È il numero stesso delle battute che si può ricondurre (benché approssimativamente) ai valori della serie di Fibonacci (...8. 13. 21. 34. 55...). Inoltre, i due assolo tastieristici del brano originale presentano una struttura fortemente asimmetrica, con segnature di tempo del tutto inusuali per un brano rock; hanno una metrica, in continua variazione fra binario e ternario, che conferisce loro una fortissima tensione dinamica.
L'ultimo brano del concerto è "The Musical Box", ossia il pezzo più rappresentativo di Nursery Cryme, incentrato su una macabra fiaba "vittoriana", in cui una ragazza uccide il compagno di giochi decapitandolo con una mazza da cricket. Il brano originale comincia con gli accordi di tre chitarre acustiche (suonate da Banks, Hackett e Rutherford), qui riprodotte dai due pianoforti con tocco lieve e smorzato; successivamente, il brano si snoda alternando successioni di sezioni acustiche e delicate con momenti più forti, quasi eruzioni vulcaniche dovute alla batteria di Collins e ai sapienti giri melodici della chitarra di Hackett. La sezione conclusiva approda a una vera climax, con alcuni passaggi strumentali che ricordano le sonate per pianoforte di Beethoven, particolare ben sottolineato in questa versione pianistica.

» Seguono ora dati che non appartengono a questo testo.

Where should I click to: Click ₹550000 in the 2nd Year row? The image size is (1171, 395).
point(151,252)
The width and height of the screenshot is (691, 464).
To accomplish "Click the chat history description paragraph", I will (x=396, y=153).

Il pubblico, per tutto il concerto composto e assorto, applaude con convinzione ed entusiasmo, richiamando i due musicisti per un bis: c'è ancora tempo per eseguire "The Carpet Crawlers" (The Lamb Lies Down On Broadway) che Di Loreto intona con la voce, certo senza voler emulare Gabriel, ma rendendo comunque il pathos neoromantico del brano.